Materials provided section start

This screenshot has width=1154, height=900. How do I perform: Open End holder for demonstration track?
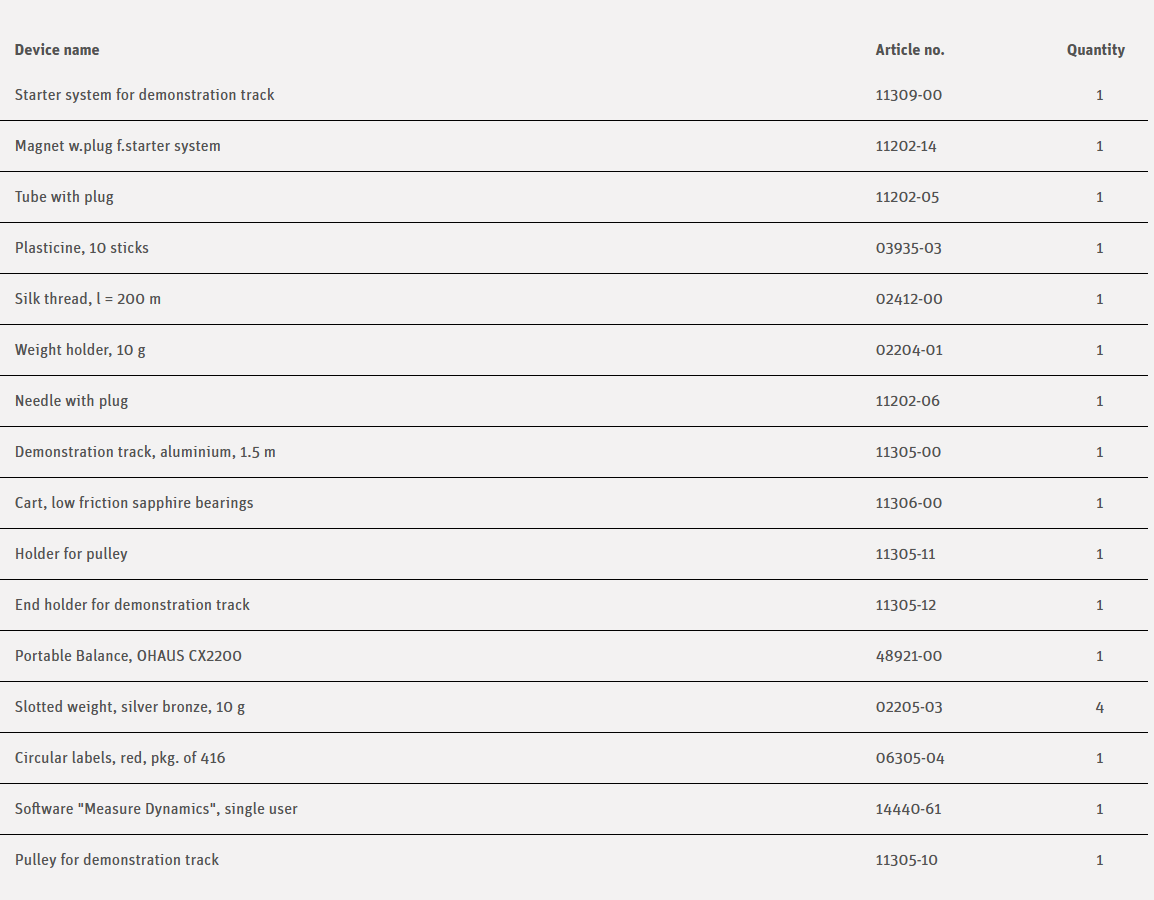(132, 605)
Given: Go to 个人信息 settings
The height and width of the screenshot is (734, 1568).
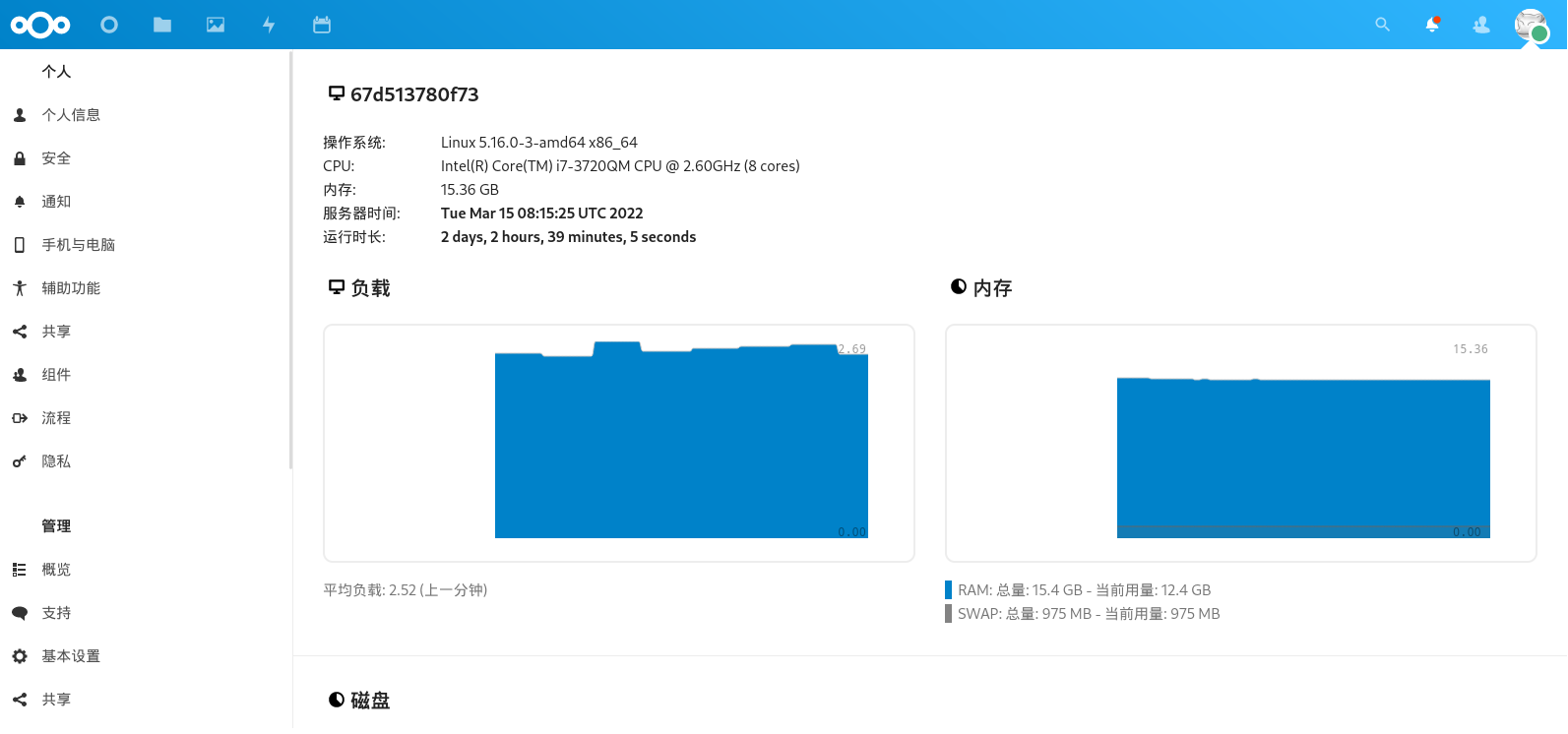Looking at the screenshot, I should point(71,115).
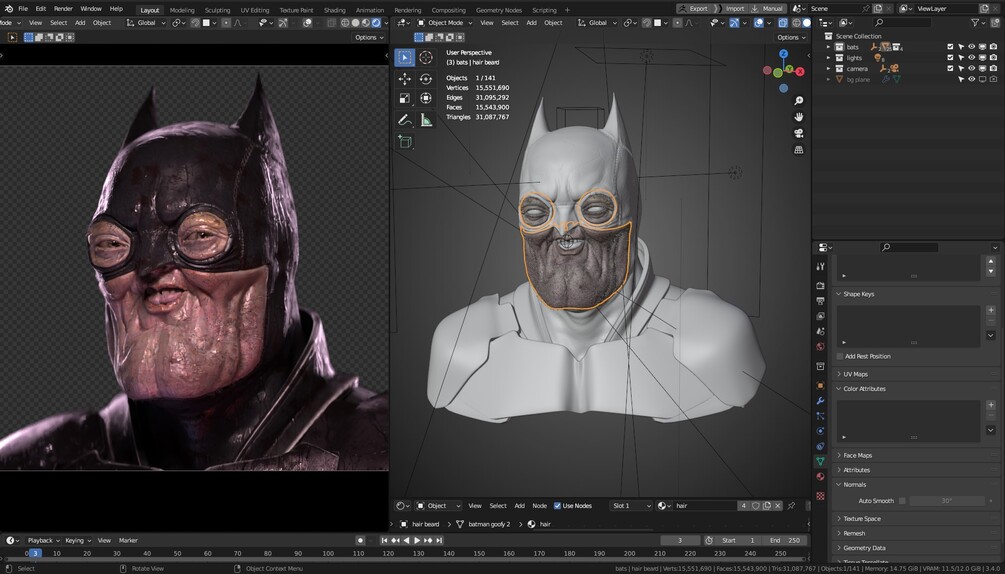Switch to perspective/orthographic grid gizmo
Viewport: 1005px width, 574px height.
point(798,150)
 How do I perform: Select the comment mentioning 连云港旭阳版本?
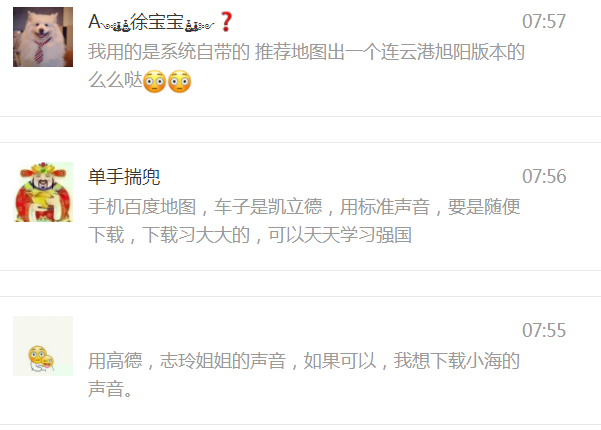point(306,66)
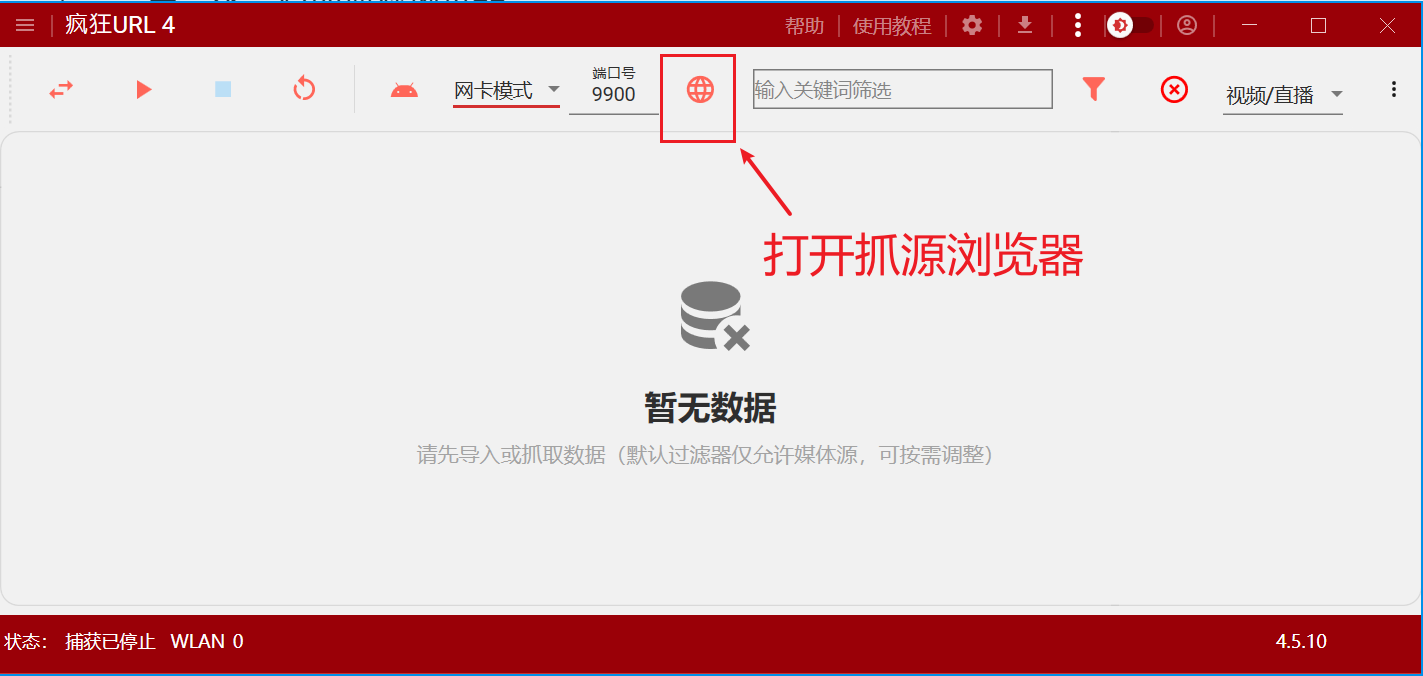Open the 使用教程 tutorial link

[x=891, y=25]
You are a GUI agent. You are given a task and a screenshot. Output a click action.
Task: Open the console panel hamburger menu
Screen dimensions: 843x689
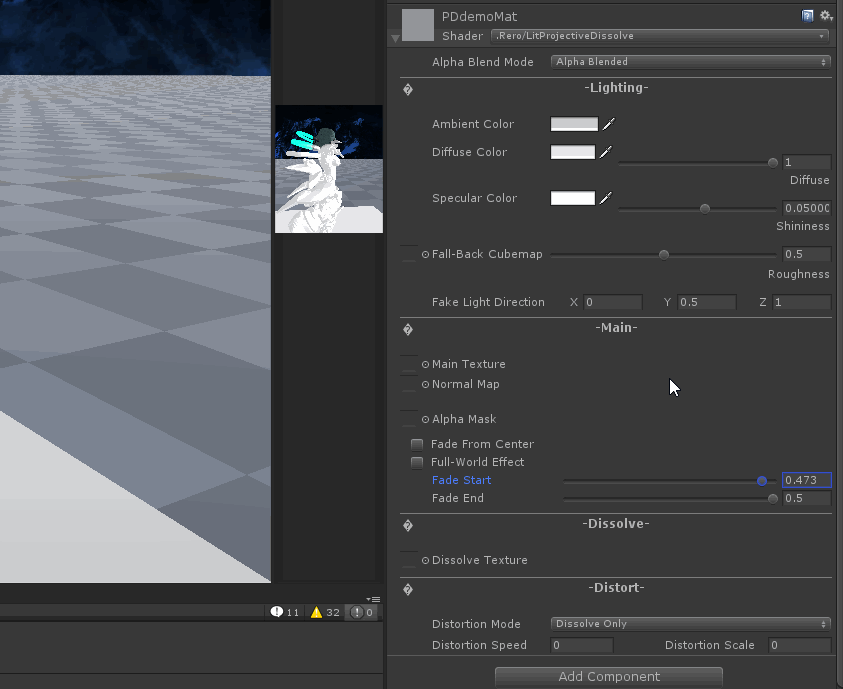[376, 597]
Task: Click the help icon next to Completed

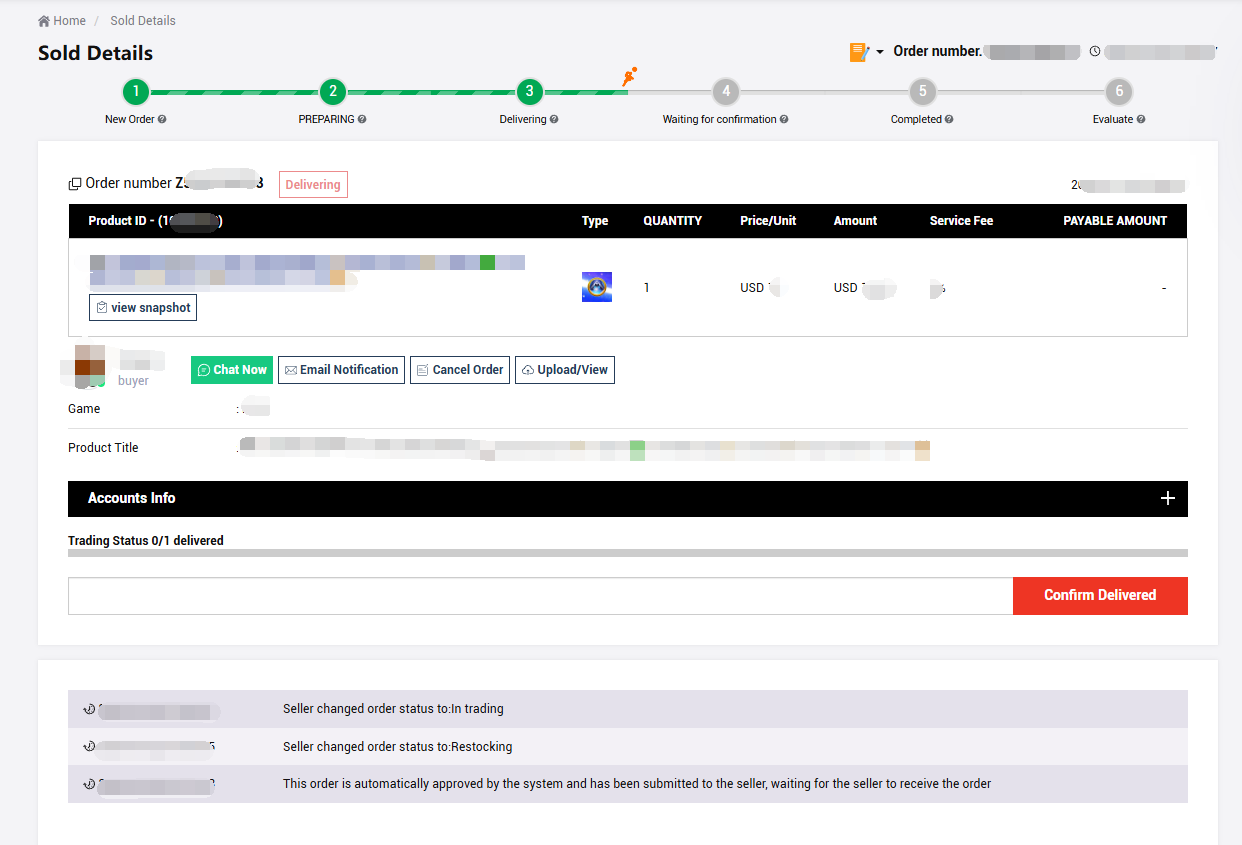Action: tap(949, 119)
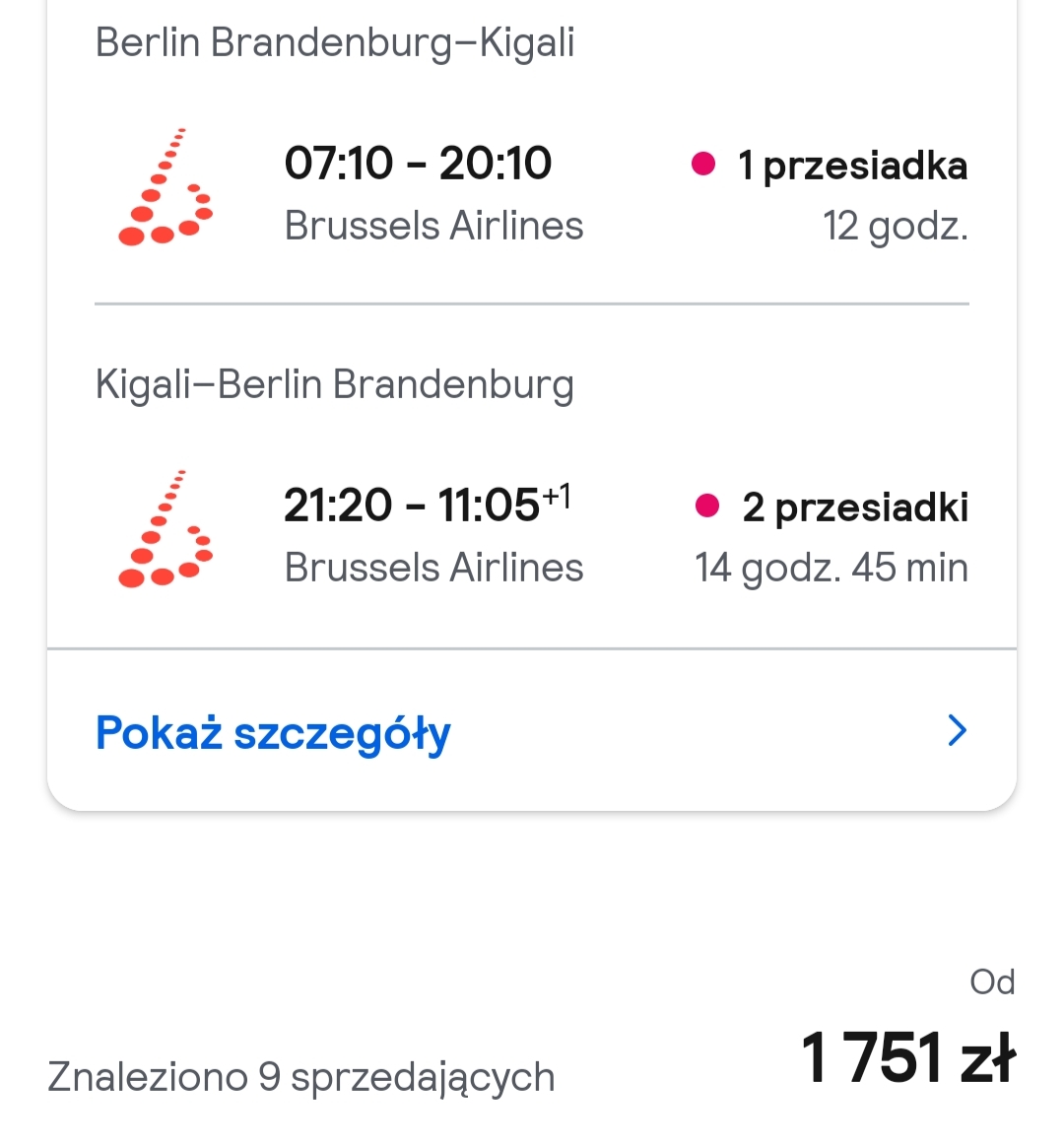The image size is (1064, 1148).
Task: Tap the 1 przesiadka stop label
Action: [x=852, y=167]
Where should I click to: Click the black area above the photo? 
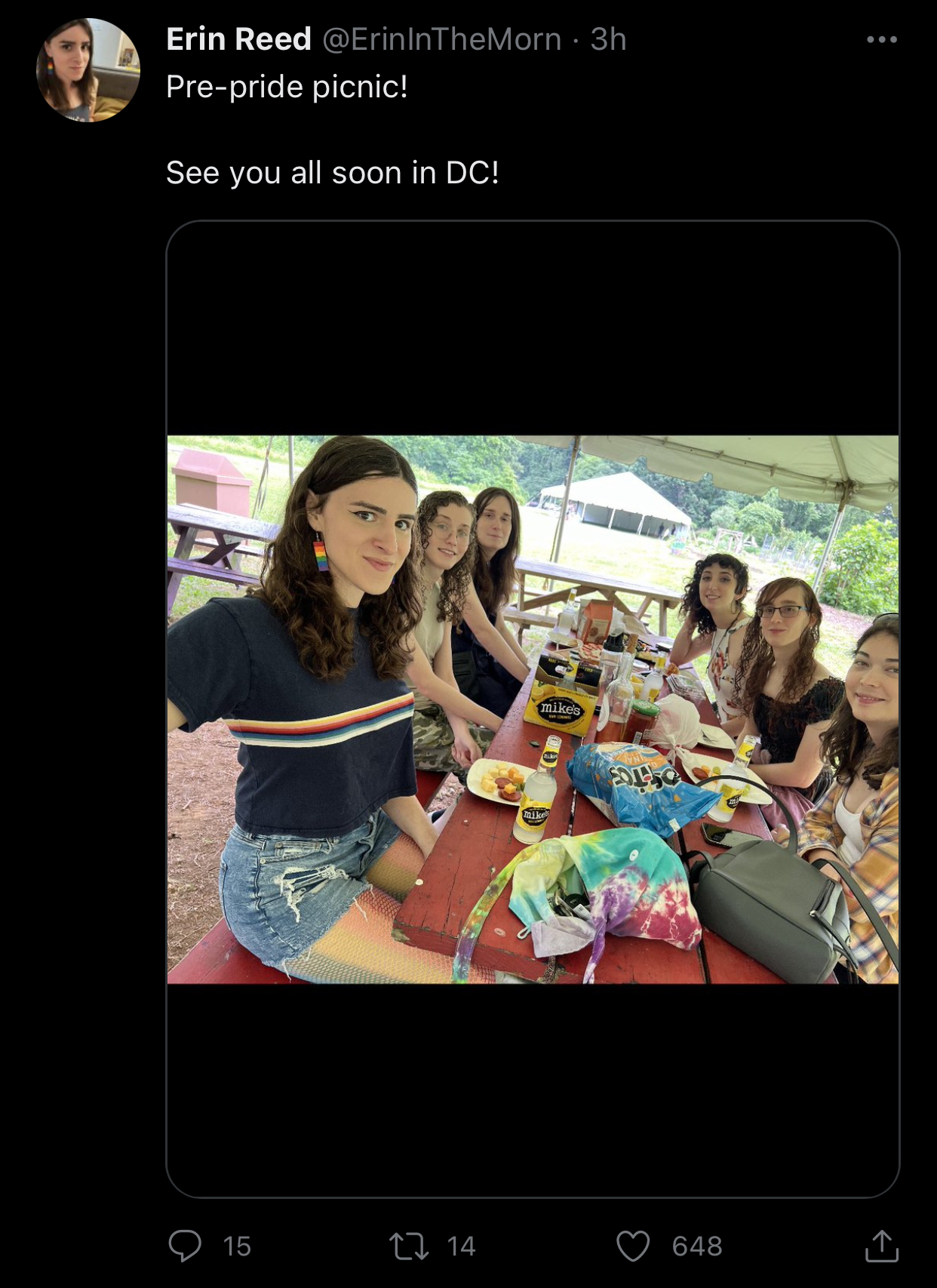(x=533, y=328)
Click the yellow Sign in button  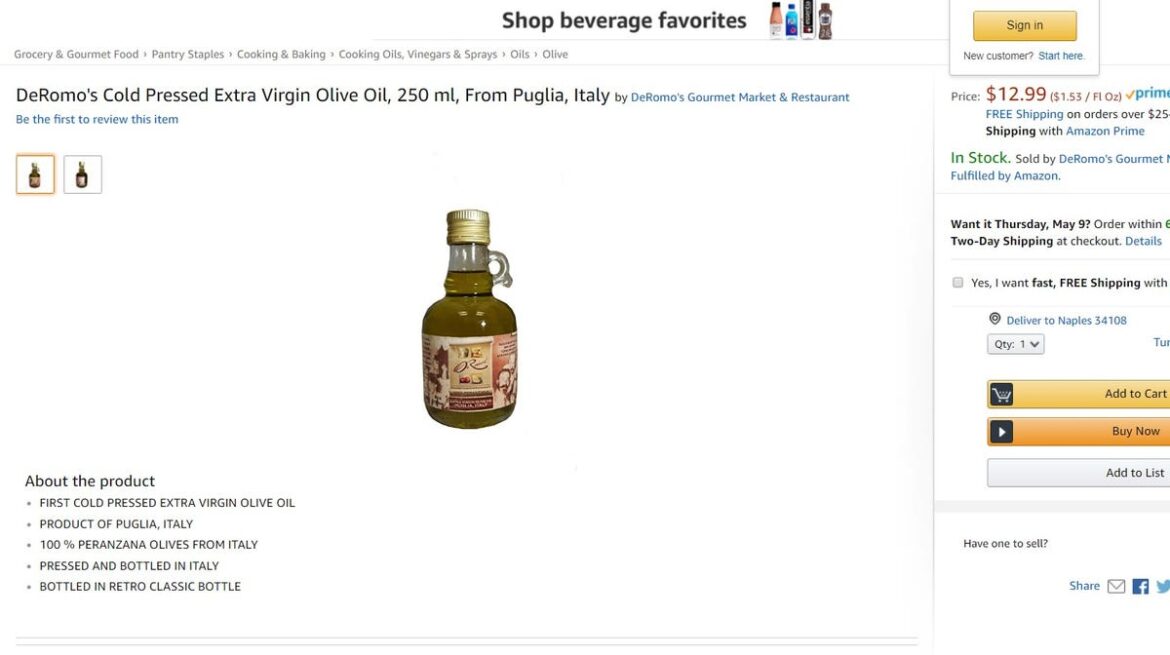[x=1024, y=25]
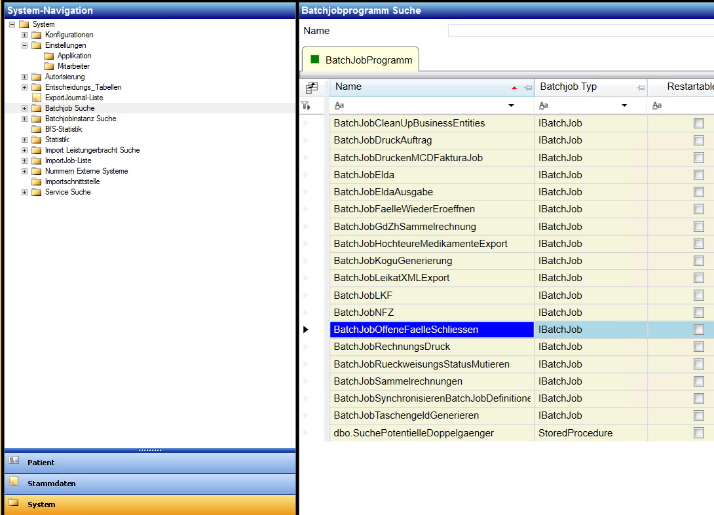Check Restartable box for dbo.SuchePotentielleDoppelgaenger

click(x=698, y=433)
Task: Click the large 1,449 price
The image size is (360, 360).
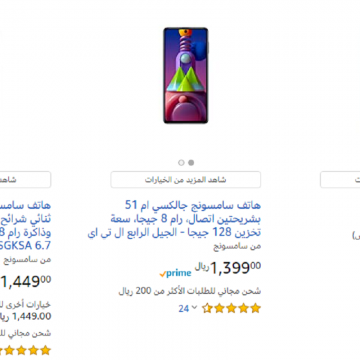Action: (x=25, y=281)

Materials provided section end

* Your instructions
Above are records; write out the lines from the one with "Given: Go to 个人信息 settings" down to the one with "You are a GUI", exactly, leaving the pictures out.

* Result
Given: Go to 个人信息 settings
The height and width of the screenshot is (734, 1568).
Looking at the screenshot, I should point(71,115).
Switch to perspective/orthographic grid gizmo
Viewport: 1005px width, 574px height.
point(798,150)
 How do I perform: Select the comment mentioning 连云港旭阳版本?
point(306,66)
Open the 使用教程 tutorial link

[x=891, y=25]
You are a GUI agent. You are given a task and a screenshot. Output a click action.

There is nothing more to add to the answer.